How to complete this task: Restate all of the following data exactly, keeping any images out of the copy.
═════ Task data ═════
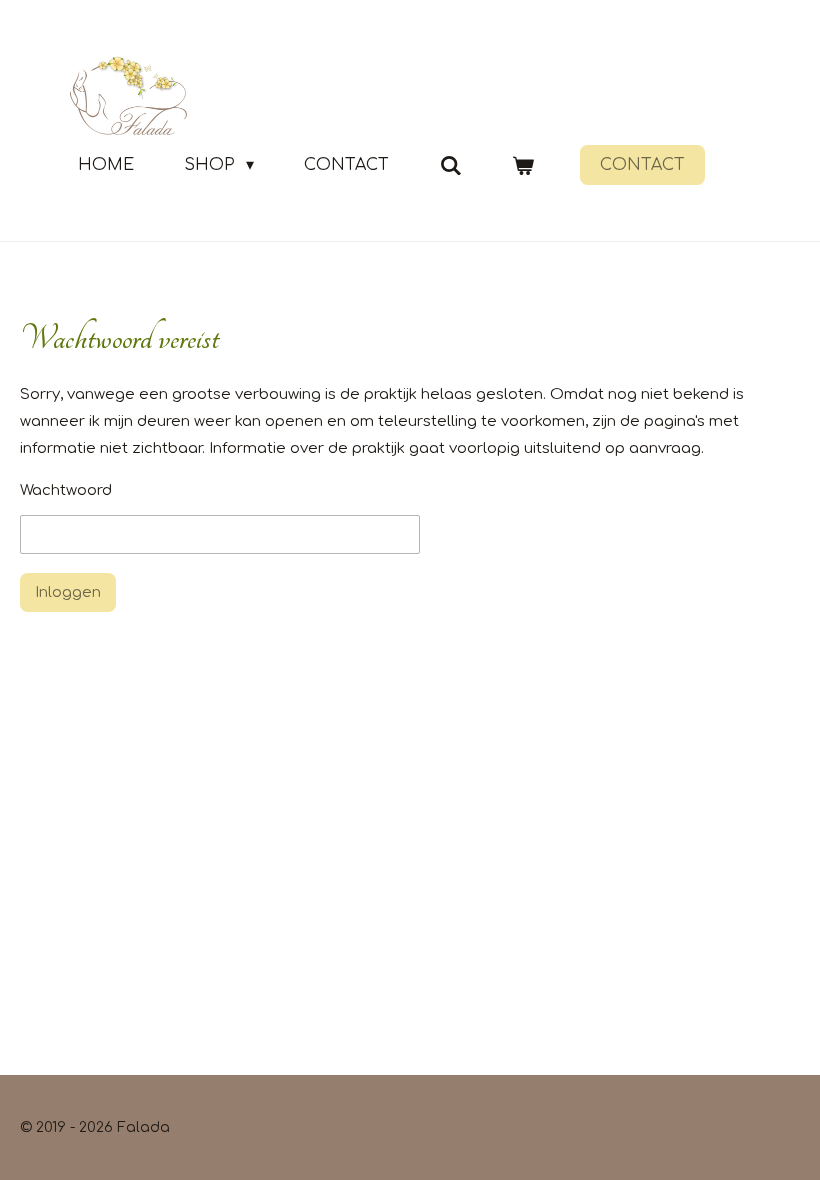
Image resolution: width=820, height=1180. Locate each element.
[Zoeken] (450, 165)
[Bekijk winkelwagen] (523, 165)
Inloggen (68, 592)
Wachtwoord (66, 490)
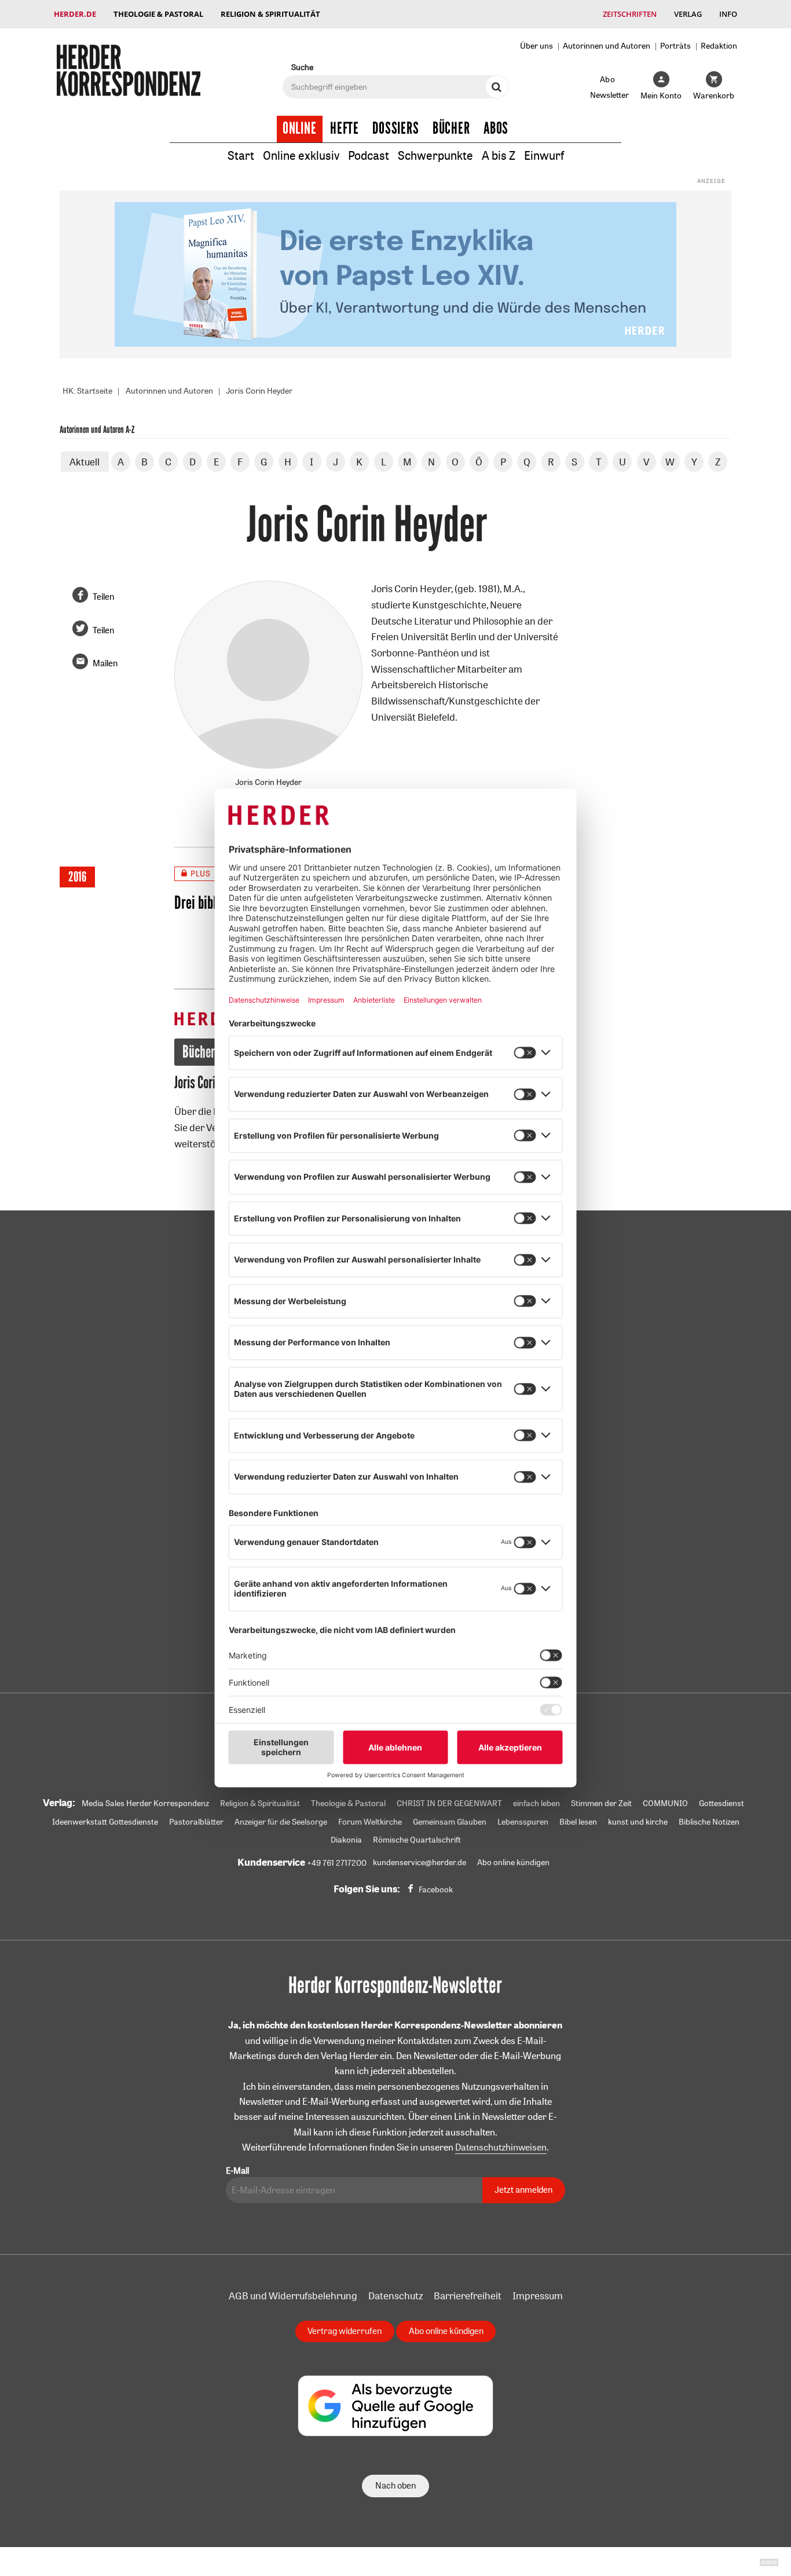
═════
Completed task:
Image resolution: width=820, height=1180. Locate each element.
[Zoeken] (450, 165)
[Bekijk winkelwagen] (523, 165)
Inloggen (68, 592)
Wachtwoord (66, 490)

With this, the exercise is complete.